Cybernetics now seems to have collapsed into an all-pervasive discourse of AI
that was far from preordained. “Cybernetics,” as a word, claimed postwar newness for
concepts that were easily four centuries old: notions of feedback, machine damping,
biological homeostasis, logical calculation, and systems thinking that had been around
since the Enlightenment (boosted by the Industrial Revolution). The names in this
lineage include Descartes, Leibniz, Sadi Carnot, Clausius, Maxwell, and Watt. Wiener’s
coinage nonetheless had profound cultural effects.47 The ubiquity today of the prefix
“cyber-” confirms the desire for a crisp signifier of the tangled relations between humans
and machines. In Wiener’s usage, things “cyber” simply involved “control and
communication in the animal and the machine.” But after the digital revolution, “cyber”
moved beyond servomechanisms, feedback loops, and switches to encompass software,
algorithms, and cyborgs. The work of cybernetically inclined artists concerns the
emergent behaviors of life that elude AI in its current condition.

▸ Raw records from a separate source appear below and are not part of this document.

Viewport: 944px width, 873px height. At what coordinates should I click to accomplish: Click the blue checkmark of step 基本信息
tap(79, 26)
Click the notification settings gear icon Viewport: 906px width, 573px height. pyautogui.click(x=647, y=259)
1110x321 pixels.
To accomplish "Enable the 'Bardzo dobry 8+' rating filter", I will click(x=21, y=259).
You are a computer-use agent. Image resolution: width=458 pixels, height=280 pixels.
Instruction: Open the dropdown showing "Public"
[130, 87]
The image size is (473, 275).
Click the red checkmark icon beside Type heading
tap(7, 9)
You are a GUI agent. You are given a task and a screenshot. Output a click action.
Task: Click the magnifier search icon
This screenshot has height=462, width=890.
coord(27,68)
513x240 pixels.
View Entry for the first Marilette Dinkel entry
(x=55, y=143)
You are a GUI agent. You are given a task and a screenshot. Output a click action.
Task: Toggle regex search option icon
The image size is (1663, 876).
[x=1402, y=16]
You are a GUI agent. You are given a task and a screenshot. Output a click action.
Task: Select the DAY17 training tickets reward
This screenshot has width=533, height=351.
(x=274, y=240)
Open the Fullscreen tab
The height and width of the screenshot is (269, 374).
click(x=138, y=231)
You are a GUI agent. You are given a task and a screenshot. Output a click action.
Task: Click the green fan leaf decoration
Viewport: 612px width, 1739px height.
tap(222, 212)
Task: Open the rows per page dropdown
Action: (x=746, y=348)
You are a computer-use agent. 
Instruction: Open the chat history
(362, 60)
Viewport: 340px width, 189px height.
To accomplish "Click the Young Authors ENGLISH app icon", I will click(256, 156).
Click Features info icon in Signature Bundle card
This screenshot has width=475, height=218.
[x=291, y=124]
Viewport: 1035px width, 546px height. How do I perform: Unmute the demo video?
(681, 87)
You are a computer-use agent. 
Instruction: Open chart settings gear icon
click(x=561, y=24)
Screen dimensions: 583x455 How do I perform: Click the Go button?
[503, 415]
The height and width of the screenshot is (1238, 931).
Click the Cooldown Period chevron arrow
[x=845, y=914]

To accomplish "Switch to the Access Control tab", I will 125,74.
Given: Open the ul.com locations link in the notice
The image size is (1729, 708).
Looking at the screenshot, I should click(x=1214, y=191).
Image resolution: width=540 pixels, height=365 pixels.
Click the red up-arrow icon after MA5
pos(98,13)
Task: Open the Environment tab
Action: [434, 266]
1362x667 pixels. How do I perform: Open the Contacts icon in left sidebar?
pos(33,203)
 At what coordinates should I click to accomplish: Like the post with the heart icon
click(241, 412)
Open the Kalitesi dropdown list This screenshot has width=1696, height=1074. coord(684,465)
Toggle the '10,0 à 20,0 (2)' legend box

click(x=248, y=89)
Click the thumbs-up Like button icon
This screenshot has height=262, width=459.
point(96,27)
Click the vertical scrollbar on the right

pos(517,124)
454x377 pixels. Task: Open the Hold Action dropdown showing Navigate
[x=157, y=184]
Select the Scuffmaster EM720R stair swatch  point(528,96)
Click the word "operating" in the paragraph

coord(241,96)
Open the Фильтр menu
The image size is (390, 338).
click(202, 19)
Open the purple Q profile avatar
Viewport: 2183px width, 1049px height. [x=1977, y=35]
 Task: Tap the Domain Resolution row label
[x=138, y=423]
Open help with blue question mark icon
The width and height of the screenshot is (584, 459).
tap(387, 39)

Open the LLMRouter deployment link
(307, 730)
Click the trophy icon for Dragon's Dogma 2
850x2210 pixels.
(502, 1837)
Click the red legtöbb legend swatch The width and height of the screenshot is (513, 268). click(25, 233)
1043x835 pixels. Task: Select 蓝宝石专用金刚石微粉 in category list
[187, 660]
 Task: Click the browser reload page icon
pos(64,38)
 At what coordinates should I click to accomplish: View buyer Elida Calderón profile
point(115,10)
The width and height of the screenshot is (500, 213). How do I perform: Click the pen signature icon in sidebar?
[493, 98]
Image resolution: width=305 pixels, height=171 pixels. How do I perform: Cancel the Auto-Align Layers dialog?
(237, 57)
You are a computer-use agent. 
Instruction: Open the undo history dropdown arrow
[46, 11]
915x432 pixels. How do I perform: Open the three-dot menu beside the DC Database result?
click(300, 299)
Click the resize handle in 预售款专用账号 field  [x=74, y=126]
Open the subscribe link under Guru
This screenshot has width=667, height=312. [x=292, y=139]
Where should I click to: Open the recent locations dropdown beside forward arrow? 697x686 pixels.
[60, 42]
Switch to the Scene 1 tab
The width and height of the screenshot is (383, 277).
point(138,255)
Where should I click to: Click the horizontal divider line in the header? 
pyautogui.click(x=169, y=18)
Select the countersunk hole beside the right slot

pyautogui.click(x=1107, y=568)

As to that original coinage, Wiener had reached back to the ancient Greek to
borrow the word for “steersman” (κυβερνήτης / kubernétés), a masculine figure
channeling power and instinct at the helm of a ship, who read the waves, judged the
wind, kept a hand on the tiller, and directed the slaves as they mindlessly (mechanically)
churned their oars. The Greek had already migrated into modern English via Latin, going
47 Wiener later had to admit the earlier coinage of the word in 1834 by André-Marie Ampère, who had
intended it to mean the “science of government,” a concept that remained dormant until the 20th century.